Exercise brief
Take every line in the entries that includes the word "computer" and copy it.

Given records
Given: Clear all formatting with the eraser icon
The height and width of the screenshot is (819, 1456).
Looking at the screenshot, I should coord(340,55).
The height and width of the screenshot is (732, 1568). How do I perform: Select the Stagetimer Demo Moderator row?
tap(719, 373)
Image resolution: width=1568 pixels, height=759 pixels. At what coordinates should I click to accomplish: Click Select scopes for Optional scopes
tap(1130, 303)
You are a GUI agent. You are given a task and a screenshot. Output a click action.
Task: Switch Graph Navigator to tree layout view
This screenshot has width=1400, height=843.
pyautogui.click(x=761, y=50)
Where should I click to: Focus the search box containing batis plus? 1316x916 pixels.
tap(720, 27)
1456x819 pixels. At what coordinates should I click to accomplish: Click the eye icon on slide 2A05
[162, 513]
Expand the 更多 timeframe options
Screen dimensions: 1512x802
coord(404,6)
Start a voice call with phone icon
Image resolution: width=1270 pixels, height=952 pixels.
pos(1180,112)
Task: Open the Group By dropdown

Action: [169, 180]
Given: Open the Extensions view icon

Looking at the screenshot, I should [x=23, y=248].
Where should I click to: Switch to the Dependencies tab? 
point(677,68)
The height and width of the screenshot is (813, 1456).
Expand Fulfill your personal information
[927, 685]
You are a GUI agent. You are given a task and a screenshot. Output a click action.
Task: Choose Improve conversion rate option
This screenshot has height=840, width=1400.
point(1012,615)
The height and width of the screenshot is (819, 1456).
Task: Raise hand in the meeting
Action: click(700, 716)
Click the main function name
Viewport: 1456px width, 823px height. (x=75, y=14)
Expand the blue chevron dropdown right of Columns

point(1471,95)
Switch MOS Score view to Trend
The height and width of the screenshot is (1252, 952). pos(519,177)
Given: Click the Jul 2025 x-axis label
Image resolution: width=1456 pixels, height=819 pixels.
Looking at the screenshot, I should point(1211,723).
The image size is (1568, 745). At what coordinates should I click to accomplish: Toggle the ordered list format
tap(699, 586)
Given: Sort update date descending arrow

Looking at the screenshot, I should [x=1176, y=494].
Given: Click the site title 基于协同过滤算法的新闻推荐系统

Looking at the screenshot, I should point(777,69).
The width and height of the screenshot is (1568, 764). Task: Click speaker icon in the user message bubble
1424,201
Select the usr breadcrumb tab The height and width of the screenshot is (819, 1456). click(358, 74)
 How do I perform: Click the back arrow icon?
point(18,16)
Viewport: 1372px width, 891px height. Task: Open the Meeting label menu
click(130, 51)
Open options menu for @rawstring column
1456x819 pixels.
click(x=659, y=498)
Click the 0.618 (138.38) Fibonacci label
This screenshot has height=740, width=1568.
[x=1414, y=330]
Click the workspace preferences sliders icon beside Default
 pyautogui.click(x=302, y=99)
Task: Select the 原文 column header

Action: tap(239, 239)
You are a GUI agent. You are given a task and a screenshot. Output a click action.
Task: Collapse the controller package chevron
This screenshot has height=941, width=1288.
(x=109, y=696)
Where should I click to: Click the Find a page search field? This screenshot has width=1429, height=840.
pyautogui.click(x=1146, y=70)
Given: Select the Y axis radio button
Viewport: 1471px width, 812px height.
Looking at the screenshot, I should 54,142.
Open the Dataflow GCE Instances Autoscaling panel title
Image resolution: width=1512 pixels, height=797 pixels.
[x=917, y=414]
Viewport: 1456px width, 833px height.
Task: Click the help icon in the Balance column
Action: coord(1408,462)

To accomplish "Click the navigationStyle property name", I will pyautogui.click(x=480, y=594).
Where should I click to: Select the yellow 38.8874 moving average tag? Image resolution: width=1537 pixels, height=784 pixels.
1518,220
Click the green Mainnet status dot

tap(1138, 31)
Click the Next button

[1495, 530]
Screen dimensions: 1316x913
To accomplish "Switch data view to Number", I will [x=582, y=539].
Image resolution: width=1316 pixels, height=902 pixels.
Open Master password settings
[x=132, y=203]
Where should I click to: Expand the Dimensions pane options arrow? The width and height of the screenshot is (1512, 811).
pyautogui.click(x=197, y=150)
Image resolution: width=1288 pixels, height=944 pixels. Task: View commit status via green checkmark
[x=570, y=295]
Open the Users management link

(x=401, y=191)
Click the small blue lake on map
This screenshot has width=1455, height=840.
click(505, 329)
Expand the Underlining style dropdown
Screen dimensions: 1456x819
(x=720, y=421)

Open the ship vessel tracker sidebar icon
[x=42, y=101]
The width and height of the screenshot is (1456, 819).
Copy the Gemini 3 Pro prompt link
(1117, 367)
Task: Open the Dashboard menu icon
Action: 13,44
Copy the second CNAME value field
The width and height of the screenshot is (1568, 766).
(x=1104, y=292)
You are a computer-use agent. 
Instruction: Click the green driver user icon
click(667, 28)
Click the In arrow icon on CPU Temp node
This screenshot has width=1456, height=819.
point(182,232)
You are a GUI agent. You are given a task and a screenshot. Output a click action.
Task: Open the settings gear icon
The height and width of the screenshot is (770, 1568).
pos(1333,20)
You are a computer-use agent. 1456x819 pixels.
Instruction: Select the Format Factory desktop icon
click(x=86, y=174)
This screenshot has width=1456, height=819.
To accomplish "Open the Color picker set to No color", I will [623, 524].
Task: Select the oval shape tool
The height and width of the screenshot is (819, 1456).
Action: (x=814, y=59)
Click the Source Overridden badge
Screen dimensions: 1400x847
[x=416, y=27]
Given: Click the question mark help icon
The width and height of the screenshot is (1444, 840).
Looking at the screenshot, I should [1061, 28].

Output for this task
You are a computer-use agent. 
You are a computer-use agent. 1456x819 pixels.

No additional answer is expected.